After becoming interested in environmental issues, he discovered that few people saw any connection between religion and the environment.

"They thought either the environment was a new-age kind of phenomenon that had nothing to do with traditional mainstream religion, or they thought that mainstream religion really didn't have much to say about the environment," he said.

Beginning in 1981, Cain worked at Franklin College in Franklin, Ind., where he would spent most of his career. He served as professor of philosophy and religion until 2010 as well as dean of the chapel until 2003. In 1990 he took a leave of absence to accept a position as theologian-in-residence at the University of Alabama at Birmingham in an honors program that focused on environmental issues.

His experience in Alabama left him with a desire to learn more about science.

"You can actually be very well intentioned regarding environmental issues, but if you don't know the science, you could be advocating something that actually would be counterproductive and unhealthy," Cain said.

To explore the science of these issues, he extended his leave of absence from Franklin College to pursue a Ph.D. in religion and ecology at Rikkyo University in Tokyo, which he completed in 1994.

The focus of his doctoral research was human population growth, which is projected to increase by 1 billion in little more than a decade, he said. But climate change is the issue that most concerns him today. He said it is a symptom of a larger problem.

"I just think our environmental problems are symptoms of a disease, and the disease is materialism, greed, short-term vision, consumerism," Cain said. "So, it's a spiritual dilemma. It's a values dilemma."

He said religion can help cure that disease.

"If science provides the ecological consciousness through its knowledge, then religion has to provide an ecological conscience - that we take the consciousness and use it well," Cain said. "This is my challenge to religious leaders. I don't care whether they're Buddhist, Christian, Hindu or Muslim. We're not going to solve the problems without religion."

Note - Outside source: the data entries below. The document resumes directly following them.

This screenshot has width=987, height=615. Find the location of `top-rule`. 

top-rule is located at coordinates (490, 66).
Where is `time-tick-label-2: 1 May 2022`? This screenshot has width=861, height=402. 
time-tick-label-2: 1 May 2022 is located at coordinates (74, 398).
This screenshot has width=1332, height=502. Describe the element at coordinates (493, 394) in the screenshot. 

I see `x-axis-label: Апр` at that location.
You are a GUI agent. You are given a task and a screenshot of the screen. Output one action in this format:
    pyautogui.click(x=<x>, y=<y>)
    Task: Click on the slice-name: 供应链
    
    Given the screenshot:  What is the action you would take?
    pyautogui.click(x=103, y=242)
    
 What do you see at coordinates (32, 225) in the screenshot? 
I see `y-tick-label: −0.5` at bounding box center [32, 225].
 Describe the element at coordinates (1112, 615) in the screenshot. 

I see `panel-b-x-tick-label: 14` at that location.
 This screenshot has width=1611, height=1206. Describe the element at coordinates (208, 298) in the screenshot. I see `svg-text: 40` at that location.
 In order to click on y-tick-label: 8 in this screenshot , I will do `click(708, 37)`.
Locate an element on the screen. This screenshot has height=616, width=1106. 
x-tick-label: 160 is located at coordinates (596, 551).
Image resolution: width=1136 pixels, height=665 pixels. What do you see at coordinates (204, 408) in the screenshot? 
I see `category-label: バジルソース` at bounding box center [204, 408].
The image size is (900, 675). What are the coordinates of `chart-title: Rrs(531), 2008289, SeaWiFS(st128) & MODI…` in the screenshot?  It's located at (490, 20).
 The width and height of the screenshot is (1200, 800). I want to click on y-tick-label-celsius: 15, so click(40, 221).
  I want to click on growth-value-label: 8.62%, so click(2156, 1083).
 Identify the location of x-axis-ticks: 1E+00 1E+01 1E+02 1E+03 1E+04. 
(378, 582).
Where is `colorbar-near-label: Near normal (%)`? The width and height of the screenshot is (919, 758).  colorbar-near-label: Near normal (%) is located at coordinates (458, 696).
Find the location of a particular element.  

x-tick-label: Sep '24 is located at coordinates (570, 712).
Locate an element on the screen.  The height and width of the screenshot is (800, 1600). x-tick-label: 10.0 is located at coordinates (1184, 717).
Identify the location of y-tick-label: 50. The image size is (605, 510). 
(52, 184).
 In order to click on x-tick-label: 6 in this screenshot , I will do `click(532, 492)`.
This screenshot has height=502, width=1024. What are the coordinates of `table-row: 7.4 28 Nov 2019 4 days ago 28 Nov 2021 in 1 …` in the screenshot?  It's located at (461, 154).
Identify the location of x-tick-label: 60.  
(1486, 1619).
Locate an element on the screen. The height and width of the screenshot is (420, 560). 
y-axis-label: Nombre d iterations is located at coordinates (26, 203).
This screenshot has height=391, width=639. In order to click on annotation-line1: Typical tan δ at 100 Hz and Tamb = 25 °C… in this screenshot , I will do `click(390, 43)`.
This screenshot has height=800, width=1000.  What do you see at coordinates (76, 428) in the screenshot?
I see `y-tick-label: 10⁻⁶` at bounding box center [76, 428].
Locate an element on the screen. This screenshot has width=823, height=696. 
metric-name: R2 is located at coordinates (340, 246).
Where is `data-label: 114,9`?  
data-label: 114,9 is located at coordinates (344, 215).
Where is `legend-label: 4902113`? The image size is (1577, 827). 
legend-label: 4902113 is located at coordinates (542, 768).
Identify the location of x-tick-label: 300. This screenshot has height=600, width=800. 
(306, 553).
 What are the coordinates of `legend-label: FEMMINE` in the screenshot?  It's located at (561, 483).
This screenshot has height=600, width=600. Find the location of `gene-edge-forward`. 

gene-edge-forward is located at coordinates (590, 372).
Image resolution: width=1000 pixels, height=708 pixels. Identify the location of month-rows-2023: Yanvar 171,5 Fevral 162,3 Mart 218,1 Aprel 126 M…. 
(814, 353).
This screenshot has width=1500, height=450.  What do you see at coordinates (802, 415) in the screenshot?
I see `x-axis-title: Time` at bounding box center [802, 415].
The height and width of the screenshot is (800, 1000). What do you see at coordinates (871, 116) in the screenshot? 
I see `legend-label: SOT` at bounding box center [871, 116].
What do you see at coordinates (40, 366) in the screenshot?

Over the past two decades, Cain has spent much of his time researching and writing about what the world's religions have to say about science and the environment.
In 2009 he published two books. In "An Ecological Theology," he examined Christian teachings about the environment, and in "Down to Earth" he explored the teachings of other world religions.

In "Many Heavens, One Earth," in 2012, Cain collected first-person environmental reflections from scholars of nine world religions, including a chapter written by the Dalai Lama from the Buddhist perspective.

Cain's forthcoming book, "Re-vision: A New Look at the Relationship between Science and Religion," examines the Big Bang, genetics, evolution and intelligent design from both scientific and theological perspectives. He said he asked four of his colleagues - three scientists and a philosopher - to write chapters explaining these theories for a general reader. He then wrote a chapter of theological response to each of them.

"I don't pretend for a moment that this book will not be somewhat controversial," Cain said. "I think my science colleagues here and worldwide will probably say, that Cliff Cain is trained as a scientist, but he's probably a little bit too religious. And I think my religious colleagues and people of faith will probably say, you know that Cliff Cain, he's a religious person and he's trained as a theologian, but he's a little bit too scientific."